Given problem: Reproduce the passage of the soil carbon fractionation text between "All particle size" and "kept constant (47).", inclusive.

Excerpt:
>> begin

Methods for estimating the SOC storage potential of soils have emerged from the quantification of these two fractions, including the OC saturation concept (21, 32–34) and model-based concepts (35–37). For both concepts, measurements of POM and MAOM are needed. The substantial diversity of fractionation methods and their often time-consuming procedures calls for the development of simplified fractionation schemes (27). Poeplau et al. (24) used a large-scale approach to compare the isolation quality, time required and costs of different fractionation methods. Their results confirmed that the simple separation of silt and clay from sand-sized fractions provides strong contrasts in turnover rates. Therefore, simple separation of silt-, sand-, and clay-sized fractions is similarly successful at isolating SOC pools with distinct properties as much more complex methods using density fractionation, and it is faster.
All particle size fractionation protocols involve procedures that disperse soil aggregates, making them different from aggregate size fractionation protocols. However, little is known about the effect of different soil dispersion approaches on the isolation efficiency of distinct soil carbon fractions. Prevalent dispersion approaches are least destructive pre-treatments with water, sometimes with physically disruptive bodies such as glass beads (19, 38–40), the use of ultrasound (41–43), and treatment with chemical dispersants to peptize soil (44–46). In particular, ultrasonication at different intensities has received increasing attention over the past few decades. However, there were indications that the results were not comparable between laboratories. Such laboratory bias could be reduced when parameters are kept constant (47).
In this study, we evaluated a simplified fractionation scheme that allows the quantification of fast- and slow-cycling SOC pools for a wide range of soils considering time requirements and cost efficiency. Since soil dispersion is one of the key steps of particle size fractionation methods and it is still unclear which dispersion is best suited for large-scale data acquisition of POM and MAOM, the final aim of this study was to investigate and quantify the performance of various dispersion approaches for a particle size fractionation method (>20/ <20 μm). Dispersion efficiency was evaluated based on the separation of young and old SOC after C3 and C4 vegetation changes estimated via δ13C natural abundance measurements. The experiment was conducted on soils from five long-term field experiments in central Europe with a range in texture and SOC content. In addition to natural abundance measurements, further indicators with regard of recovery and mass balance, reproducibility and labor costs were used for the entire fractionation process, and subdivided into the fractionation modules dispersion, wet sieving and drying.

>> end

Raw records:
>> begin

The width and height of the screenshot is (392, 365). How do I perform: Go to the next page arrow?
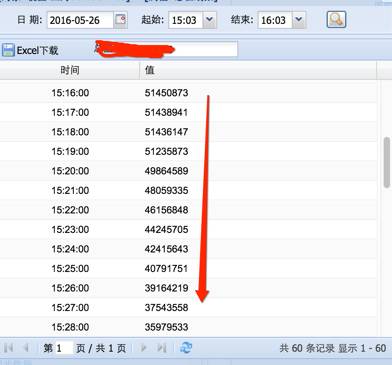[x=144, y=348]
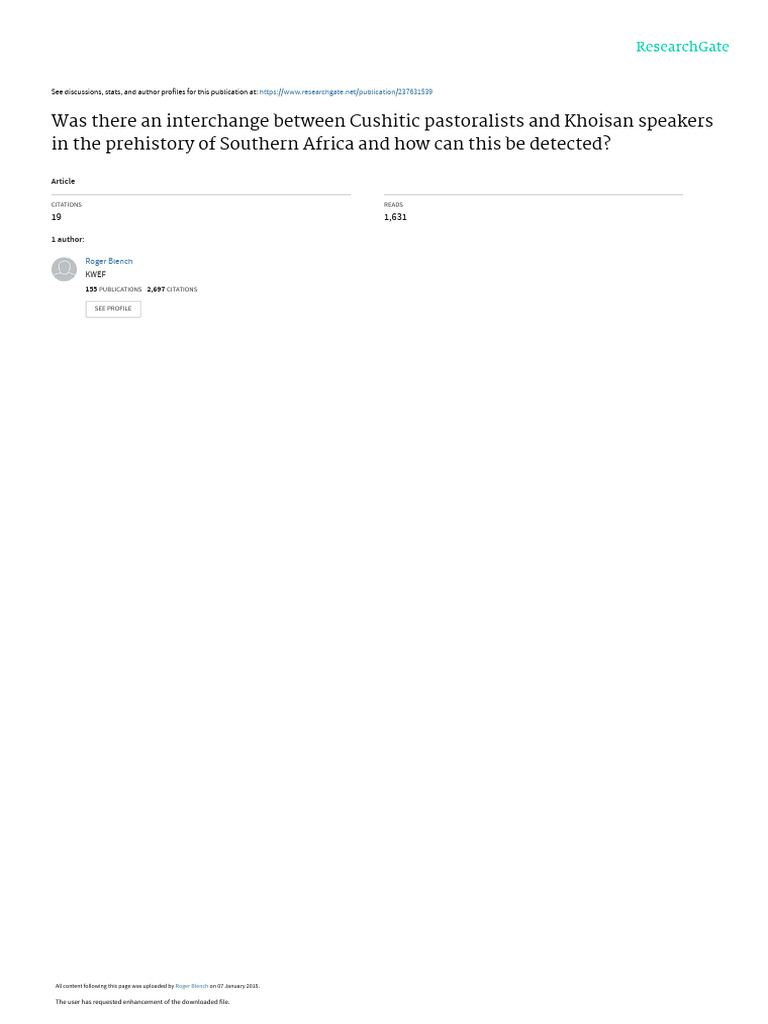Click the 07 January 2015 upload date
This screenshot has height=1024, width=768.
click(x=238, y=986)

>> end

Solved problem:
All particle size fractionation protocols involve procedures that disperse soil aggregates, making them different from aggregate size fractionation protocols. However, little is known about the effect of different soil dispersion approaches on the isolation efficiency of distinct soil carbon fractions. Prevalent dispersion approaches are least destructive pre-treatments with water, sometimes with physically disruptive bodies such as glass beads (19, 38–40), the use of ultrasound (41–43), and treatment with chemical dispersants to peptize soil (44–46). In particular, ultrasonication at different intensities has received increasing attention over the past few decades. However, there were indications that the results were not comparable between laboratories. Such laboratory bias could be reduced when parameters are kept constant (47).